#### YOUR INSTRUCTIONS:
From the text below on South Africa's Covid-19 lockdown and food access, list every way the informal sector meets the food needs of poor households.

──────── PASSAGE FOR REVIEW

This was written in the 4th week of South Africa’s lockdown period, when the country had 3465 reported Covid-19 cases and 58 deaths. It was also the week in which looting of formal and informal retailers, food trucks and distributors of food parcels began.

South Africa has been widely lauded for its swift and decisive Covid-19 action. A National State of Disaster was announced when we had just 61 cases, and lockdown announced when we had 1170 cases and one death—the result of concerns about the impacts of the virus in a country with dense informal settlements, poor access to water, a weak public health sector and high levels of TB, HIV, hypertension and malnutrition.

However, the State’s attempts to “flatten the curve” include a set of regulations that demonstrate limited understanding of how the poor access food and an ongoing bias towards large scale, formal food system actors.

Our research has found consistently higher levels of food insecurity than official statistics present. Our work also indicates how poor households depend on a range of formal and informal food retail sources to meet their food needs. The informal sector provides food in affordable unit sizes, provides food on credit, sells fresh produce at lower costs than supermarket fresh produce and sells prepared foods appropriate for households that experience income, time, storage and energy poverty (Battersby et al. 2016).

And yet, when the lockdown measures were first announced the President said that the only food retailers that could open were supermarkets. The official lockdown regulations were expanded to include spaza shopsFootnote 1 (Minister of COGTA 2020). However, confusion about what permitting was required for spazas to operate and the Minister of Small Business Development’s later retracted statement that only South African stores would be able to operate meant that law enforcement forced many legitimately open spazas to close. Foreign owned spazas (about 80% of all spazas) have been most targeted (Githahu 2020).

Only after two weeks of lockdown were informal food vendors allowed to start selling again, and only those selling uncooked foods with existing municipal permits. Most township vendors had previously operated without permits, and were therefore now unable to legally operate under lockdown. While the State had previously often turned a blind eye, law enforcement officers have now been forcefully closing down these businesses.

In the fourth week of lockdown, the State finally announced support for spazas. However, amongst the exclusionary conditions to obtain this relief are registration with the South African Revenue Service and South African citizenship (DSBD 2020).

The government’s lockdown regulations have demonstrated considerable bias towards the large-scale formal actors and pushed towards formalization of the informal sector through the conditions about who is able to operate and the conditions placed on relief measures. These reflect historical biases against informality, the Africa-wide modernization agenda and the power of large scale food businesses to self-identify as partners-in-development (Battersby 2017).

While there have been many hopeful statements that the food system will transform positively post-Covid-19, the South African case suggests that in a state of crisis, governments with wilfully poor understandings of the food systems of the masses will develop regulatory responses that will rather lead to further consolidation of the food system rather than usher in potentially transformed food systems.

────────────────
──────── DATA RECORDS

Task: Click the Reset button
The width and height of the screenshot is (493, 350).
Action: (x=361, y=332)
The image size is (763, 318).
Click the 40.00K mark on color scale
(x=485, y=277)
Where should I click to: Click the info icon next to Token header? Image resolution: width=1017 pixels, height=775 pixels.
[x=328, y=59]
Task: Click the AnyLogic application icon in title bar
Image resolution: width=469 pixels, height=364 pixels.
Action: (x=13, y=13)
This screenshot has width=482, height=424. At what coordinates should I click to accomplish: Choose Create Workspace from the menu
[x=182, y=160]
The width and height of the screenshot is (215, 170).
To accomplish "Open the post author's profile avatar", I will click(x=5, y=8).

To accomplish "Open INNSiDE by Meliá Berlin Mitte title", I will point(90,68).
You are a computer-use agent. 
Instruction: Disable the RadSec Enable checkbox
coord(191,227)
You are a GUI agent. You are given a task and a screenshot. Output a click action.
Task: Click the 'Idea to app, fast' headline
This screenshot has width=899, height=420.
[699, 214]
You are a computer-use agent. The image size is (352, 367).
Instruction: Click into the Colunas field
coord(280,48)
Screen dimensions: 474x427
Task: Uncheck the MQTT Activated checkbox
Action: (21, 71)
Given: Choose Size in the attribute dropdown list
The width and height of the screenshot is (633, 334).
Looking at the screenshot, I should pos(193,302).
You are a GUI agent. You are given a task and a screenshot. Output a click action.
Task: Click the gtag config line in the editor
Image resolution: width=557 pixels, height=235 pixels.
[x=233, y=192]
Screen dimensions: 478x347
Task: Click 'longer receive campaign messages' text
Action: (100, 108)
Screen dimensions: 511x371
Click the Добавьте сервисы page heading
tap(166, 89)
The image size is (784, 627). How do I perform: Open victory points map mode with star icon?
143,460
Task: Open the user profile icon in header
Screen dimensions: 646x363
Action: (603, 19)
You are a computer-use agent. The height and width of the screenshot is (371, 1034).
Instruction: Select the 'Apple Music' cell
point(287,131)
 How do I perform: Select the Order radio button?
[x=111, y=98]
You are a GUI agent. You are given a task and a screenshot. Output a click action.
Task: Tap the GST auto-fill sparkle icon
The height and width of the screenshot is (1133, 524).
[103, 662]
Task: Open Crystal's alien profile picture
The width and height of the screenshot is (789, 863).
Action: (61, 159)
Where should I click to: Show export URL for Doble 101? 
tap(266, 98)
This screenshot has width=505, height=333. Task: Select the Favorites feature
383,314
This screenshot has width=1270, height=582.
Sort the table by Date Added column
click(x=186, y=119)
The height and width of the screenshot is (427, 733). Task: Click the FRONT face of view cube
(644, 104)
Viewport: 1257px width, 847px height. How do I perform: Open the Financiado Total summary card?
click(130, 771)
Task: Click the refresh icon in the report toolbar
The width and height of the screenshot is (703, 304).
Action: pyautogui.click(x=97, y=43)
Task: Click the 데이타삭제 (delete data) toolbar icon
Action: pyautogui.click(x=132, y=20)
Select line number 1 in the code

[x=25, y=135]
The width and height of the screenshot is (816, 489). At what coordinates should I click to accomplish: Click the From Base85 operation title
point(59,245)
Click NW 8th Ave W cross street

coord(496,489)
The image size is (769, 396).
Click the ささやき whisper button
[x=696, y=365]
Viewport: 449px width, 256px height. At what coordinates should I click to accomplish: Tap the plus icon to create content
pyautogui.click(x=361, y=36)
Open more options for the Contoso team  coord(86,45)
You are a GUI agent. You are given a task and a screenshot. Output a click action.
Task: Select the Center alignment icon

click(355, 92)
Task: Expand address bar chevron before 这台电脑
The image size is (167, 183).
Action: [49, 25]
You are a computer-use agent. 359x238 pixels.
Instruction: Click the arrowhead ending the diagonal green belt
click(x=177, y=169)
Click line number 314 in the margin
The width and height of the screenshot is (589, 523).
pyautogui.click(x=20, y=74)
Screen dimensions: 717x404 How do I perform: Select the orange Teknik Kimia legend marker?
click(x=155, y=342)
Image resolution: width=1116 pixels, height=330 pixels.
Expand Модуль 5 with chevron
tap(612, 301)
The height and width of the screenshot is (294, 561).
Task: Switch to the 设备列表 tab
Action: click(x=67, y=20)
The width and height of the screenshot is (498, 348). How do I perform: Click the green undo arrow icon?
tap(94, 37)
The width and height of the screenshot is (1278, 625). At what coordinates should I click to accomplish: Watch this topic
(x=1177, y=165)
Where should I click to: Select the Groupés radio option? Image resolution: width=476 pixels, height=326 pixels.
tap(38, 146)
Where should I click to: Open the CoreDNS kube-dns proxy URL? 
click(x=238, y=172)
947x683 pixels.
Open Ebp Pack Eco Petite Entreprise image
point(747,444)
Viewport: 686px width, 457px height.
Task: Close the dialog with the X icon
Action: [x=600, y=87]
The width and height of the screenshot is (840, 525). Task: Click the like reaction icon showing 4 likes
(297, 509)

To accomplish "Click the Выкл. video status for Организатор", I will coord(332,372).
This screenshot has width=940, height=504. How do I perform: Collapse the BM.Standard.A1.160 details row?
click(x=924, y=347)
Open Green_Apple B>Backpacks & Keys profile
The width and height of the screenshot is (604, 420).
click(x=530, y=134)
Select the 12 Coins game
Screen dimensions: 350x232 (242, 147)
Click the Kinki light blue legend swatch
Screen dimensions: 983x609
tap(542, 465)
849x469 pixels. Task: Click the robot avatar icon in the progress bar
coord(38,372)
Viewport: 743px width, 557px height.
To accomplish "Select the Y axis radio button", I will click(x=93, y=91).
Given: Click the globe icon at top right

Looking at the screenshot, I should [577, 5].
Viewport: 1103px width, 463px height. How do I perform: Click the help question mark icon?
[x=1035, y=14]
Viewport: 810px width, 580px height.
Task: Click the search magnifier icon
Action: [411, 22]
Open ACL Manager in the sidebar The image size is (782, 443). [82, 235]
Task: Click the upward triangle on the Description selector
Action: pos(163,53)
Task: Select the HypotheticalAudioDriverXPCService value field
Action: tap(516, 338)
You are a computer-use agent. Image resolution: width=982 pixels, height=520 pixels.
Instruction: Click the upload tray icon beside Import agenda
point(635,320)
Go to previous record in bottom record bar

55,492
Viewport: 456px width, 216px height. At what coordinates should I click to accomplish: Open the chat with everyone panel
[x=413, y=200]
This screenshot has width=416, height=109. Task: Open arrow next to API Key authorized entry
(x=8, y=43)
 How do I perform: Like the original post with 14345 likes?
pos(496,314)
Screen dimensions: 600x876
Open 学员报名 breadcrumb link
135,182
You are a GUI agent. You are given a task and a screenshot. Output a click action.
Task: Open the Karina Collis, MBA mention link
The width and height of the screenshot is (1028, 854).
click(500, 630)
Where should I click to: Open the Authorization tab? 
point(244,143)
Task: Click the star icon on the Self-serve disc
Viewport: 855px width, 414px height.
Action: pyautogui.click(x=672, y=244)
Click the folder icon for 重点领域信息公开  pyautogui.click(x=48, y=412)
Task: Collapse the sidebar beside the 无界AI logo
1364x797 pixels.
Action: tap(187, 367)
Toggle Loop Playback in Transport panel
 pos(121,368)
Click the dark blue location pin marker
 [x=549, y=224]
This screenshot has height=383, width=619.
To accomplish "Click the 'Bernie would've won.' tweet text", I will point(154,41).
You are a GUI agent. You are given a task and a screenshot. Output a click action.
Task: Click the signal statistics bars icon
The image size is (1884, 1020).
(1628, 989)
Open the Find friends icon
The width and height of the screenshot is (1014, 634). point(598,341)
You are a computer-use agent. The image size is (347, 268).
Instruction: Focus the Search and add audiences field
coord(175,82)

────────────────

#### EXERCISE RESULT:
- It provides food in affordable unit sizes.
- It provides food on credit.
- It sells fresh produce at lower costs than supermarket fresh produce.
- It sells prepared foods appropriate for households that experience income, time, storage and energy poverty.